Sebaceous cysts are basically very large pimples that are usually harmless to your pet. If left alone, they could resolve without treatment, but many tend to recur. All dogs and cats can get sebaceous cysts, whether purebred or not. The cysts look like enclosed small bumps that stay whitish in color and are raised from the skin. When touched, they feel like small circular or oval lumps under the skin.

If your pet has a sebaceous cyst, you will notice a raised bump. It may seem white or slightly blue in color. If it bursts, it will ooze a grayish white, brownish, or cottage-cheese-like discharge. These cysts usually develop on the head, neck, torso, or upper legs.

While sebaceous cysts are benign, they may be difficult to distinguish from other lumps and bumps that could be cancerous. In situations where your veterinarian may be concerned about the cyst, he or she may recommend a fine-needle aspiration of the cyst to identify its contents, or even surgical removal and further diagnostics, such as biopsy.
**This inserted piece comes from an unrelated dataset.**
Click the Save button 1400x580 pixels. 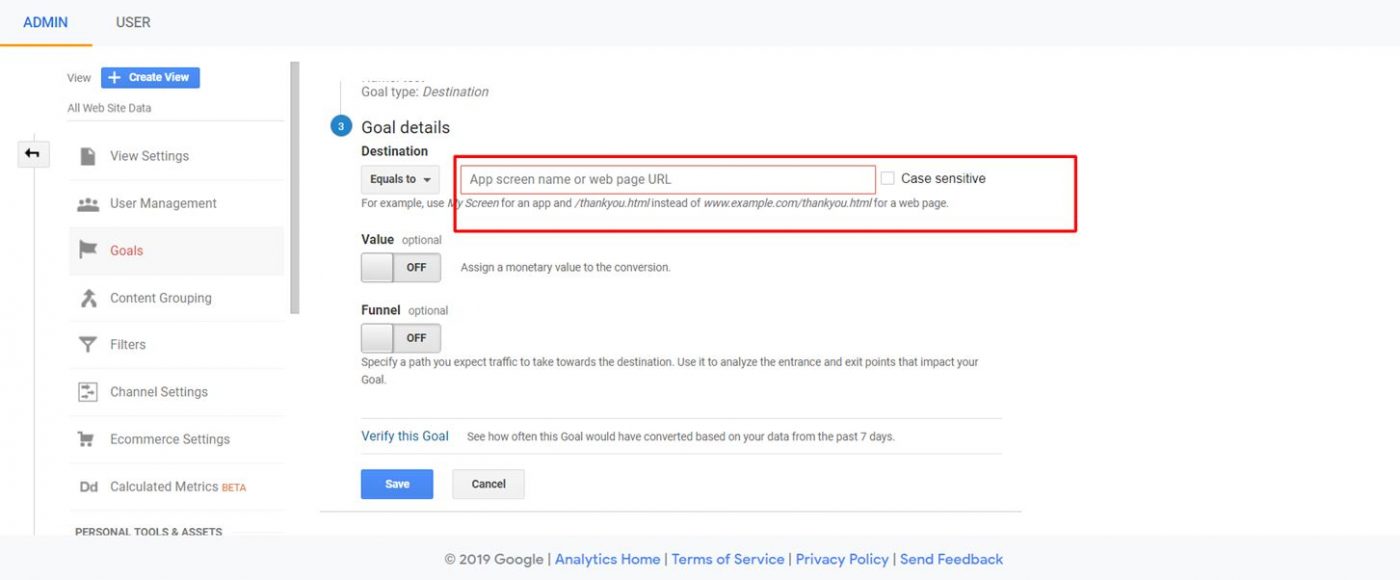pyautogui.click(x=396, y=483)
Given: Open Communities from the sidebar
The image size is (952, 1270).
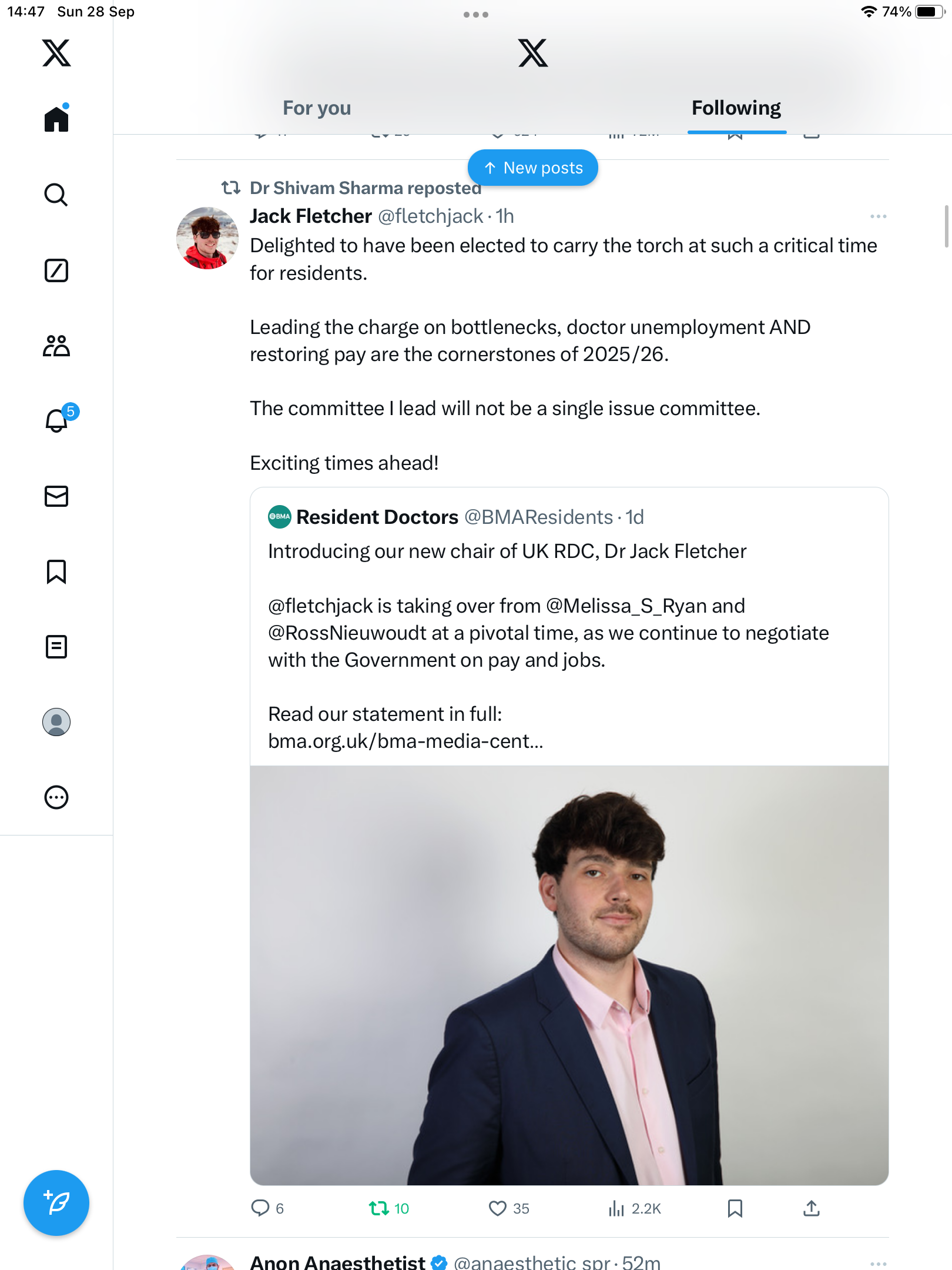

Sometimes, conservative therapy with antibiotics, anti-inflammatory drugs, or other medications may be recommended. Other indications for cyst removal include infection, inflammation, or rupture of contents, which can be associated with a significant amount of bleeding and pus-like discharge.

Caring for your pet’s skin and coat as recommended by your veterinarian can help reduce the chance of sebaceous cysts forming. Make sure to discuss the right skin/coat care for your pet; overbathing can be just as problematic as not bathing enough, and all breeds of dogs and cats differ!

If you have any questions or concerns, you should always visit or call your veterinarian – they are your best resource to ensure the health and well-being of your pets.